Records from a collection
::::
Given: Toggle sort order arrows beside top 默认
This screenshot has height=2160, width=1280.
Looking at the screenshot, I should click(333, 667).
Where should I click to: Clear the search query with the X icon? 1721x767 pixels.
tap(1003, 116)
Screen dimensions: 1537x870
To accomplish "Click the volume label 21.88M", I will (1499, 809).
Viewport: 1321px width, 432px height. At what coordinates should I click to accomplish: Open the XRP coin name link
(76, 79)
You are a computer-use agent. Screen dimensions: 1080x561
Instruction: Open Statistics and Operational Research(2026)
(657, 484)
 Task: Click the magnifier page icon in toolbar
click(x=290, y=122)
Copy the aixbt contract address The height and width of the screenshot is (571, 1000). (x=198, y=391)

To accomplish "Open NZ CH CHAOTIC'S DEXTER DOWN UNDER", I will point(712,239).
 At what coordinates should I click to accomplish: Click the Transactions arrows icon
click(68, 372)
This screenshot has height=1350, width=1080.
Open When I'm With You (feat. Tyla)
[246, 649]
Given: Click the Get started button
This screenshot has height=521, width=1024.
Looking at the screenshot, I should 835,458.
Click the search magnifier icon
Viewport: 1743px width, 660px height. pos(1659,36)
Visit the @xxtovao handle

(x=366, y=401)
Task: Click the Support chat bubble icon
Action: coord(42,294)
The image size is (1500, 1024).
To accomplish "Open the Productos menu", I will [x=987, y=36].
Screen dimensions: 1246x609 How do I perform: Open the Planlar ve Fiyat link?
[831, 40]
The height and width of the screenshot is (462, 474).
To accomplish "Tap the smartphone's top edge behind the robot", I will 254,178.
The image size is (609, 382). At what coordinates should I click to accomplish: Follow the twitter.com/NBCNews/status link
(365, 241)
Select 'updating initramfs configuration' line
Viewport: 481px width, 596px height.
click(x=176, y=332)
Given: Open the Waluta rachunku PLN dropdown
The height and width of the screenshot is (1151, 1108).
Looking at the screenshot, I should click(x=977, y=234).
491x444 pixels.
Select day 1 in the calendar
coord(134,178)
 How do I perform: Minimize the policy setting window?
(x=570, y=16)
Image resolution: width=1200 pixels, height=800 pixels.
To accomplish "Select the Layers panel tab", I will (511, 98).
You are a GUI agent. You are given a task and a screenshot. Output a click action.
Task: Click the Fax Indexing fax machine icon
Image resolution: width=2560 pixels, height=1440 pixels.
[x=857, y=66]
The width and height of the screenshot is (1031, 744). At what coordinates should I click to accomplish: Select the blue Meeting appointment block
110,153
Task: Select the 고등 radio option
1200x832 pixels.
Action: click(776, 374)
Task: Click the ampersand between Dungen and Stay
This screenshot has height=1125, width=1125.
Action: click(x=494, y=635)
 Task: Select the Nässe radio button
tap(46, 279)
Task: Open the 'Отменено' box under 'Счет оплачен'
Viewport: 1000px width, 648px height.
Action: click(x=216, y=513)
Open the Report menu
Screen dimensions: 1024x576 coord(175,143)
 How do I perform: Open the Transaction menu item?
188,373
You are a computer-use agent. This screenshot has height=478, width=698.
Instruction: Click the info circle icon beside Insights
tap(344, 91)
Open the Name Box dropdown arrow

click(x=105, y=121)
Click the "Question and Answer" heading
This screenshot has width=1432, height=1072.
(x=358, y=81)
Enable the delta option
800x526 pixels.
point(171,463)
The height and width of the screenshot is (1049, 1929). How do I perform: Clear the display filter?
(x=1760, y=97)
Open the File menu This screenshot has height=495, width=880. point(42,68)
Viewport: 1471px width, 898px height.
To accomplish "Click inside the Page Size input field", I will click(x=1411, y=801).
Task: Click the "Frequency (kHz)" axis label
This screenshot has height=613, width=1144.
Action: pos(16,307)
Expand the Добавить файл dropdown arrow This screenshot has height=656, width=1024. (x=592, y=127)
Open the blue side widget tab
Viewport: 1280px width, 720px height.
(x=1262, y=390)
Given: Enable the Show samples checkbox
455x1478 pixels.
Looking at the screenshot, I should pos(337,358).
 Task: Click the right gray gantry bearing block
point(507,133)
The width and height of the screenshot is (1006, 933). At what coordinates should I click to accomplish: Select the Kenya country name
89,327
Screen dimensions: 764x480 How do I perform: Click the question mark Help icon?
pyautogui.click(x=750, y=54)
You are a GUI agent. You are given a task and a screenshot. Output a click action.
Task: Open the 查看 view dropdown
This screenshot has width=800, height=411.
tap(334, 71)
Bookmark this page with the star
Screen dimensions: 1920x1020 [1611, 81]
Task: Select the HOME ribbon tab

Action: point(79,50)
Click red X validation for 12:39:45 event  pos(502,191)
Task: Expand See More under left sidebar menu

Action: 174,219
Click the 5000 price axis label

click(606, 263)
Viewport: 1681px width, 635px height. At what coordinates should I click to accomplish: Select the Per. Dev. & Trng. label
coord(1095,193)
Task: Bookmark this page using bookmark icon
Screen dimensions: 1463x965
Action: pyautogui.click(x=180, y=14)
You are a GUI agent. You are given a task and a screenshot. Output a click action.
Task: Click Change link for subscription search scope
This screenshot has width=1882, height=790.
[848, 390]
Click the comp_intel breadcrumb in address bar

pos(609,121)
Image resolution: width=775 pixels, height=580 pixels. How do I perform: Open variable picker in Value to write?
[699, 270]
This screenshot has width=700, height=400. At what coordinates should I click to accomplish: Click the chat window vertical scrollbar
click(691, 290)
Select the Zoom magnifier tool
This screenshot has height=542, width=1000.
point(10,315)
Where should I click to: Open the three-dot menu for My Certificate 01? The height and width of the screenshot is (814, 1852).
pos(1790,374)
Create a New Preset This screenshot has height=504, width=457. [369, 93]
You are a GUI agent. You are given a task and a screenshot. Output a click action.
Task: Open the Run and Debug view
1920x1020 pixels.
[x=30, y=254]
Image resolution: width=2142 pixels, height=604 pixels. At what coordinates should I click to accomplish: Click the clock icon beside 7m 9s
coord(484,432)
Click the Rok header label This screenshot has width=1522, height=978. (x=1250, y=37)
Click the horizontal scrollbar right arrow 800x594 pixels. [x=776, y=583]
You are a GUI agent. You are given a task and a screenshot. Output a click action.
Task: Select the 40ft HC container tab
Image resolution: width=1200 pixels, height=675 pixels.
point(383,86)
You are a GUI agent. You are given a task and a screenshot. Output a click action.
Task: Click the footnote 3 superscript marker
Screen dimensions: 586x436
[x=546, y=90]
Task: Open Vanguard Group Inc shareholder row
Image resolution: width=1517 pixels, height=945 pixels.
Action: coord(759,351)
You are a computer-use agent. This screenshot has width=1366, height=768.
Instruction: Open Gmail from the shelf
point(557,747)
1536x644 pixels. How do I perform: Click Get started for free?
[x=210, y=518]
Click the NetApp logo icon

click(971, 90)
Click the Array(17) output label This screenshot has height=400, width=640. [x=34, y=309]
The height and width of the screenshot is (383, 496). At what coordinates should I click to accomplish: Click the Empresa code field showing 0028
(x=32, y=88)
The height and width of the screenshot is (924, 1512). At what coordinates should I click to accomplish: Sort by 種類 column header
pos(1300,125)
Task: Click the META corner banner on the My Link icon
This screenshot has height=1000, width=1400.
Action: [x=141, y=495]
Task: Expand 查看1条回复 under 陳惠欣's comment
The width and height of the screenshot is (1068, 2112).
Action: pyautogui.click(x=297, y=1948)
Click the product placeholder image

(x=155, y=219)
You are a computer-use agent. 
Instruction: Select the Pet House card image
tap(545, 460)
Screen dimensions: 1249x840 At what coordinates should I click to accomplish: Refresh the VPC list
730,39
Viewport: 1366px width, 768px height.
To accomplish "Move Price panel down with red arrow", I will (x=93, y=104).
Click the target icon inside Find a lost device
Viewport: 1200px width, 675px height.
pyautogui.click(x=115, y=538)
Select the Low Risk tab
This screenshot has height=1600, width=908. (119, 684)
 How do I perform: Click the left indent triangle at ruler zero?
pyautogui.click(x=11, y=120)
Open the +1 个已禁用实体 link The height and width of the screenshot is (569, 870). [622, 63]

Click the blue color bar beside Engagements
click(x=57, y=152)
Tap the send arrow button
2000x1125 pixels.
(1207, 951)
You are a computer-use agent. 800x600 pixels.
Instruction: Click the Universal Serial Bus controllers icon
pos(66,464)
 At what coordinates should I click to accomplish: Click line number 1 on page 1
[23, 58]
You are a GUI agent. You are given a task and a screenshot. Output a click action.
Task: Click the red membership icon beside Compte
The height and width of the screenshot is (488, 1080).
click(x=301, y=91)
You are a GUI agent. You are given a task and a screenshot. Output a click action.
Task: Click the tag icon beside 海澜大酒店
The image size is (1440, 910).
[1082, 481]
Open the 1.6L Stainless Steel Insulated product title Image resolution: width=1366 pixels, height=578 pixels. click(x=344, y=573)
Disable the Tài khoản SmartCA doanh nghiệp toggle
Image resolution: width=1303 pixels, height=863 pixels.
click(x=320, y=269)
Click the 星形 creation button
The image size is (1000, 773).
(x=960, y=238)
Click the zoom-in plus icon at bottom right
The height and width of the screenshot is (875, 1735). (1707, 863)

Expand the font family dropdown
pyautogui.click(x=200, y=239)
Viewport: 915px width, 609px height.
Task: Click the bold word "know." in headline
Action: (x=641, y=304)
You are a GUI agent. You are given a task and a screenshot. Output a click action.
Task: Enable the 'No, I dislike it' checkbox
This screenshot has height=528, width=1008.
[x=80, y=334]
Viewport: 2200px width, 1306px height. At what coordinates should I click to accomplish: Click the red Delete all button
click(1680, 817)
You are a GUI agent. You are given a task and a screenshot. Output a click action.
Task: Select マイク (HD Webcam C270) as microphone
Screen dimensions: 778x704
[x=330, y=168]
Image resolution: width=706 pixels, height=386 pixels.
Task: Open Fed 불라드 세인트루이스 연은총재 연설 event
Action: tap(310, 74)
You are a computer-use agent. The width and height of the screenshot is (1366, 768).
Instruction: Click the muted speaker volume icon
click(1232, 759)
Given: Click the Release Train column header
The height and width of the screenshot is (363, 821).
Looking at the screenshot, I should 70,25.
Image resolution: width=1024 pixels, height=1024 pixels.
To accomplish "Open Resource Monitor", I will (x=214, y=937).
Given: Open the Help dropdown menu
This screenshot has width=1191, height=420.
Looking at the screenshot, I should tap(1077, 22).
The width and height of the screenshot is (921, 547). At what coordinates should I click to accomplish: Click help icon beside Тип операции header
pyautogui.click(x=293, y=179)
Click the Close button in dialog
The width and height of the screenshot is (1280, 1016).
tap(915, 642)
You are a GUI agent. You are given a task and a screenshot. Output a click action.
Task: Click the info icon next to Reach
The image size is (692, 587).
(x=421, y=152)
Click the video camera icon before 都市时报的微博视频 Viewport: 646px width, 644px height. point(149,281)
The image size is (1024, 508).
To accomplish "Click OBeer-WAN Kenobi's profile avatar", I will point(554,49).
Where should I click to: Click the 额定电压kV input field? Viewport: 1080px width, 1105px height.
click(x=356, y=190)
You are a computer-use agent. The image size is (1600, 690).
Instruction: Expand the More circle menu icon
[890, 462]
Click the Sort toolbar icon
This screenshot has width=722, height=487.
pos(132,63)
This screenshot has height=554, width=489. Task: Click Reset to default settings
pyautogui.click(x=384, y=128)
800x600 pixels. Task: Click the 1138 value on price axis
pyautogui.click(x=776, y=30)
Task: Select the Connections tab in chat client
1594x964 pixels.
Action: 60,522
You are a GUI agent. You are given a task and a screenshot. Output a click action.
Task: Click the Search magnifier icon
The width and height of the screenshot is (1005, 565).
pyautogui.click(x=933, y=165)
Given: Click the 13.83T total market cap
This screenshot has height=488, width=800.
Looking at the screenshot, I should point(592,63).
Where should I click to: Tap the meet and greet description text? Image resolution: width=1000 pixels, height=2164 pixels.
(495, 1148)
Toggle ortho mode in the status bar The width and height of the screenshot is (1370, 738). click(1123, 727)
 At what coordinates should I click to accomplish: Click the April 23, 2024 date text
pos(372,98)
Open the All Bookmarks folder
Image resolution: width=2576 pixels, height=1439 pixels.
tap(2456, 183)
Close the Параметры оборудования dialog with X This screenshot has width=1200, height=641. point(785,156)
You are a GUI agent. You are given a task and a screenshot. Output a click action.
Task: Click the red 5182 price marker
::::
### EXERCISE AIM
Count how many lines above contain the word "option". Reply with the number alone.

### RESPONSE BOX
2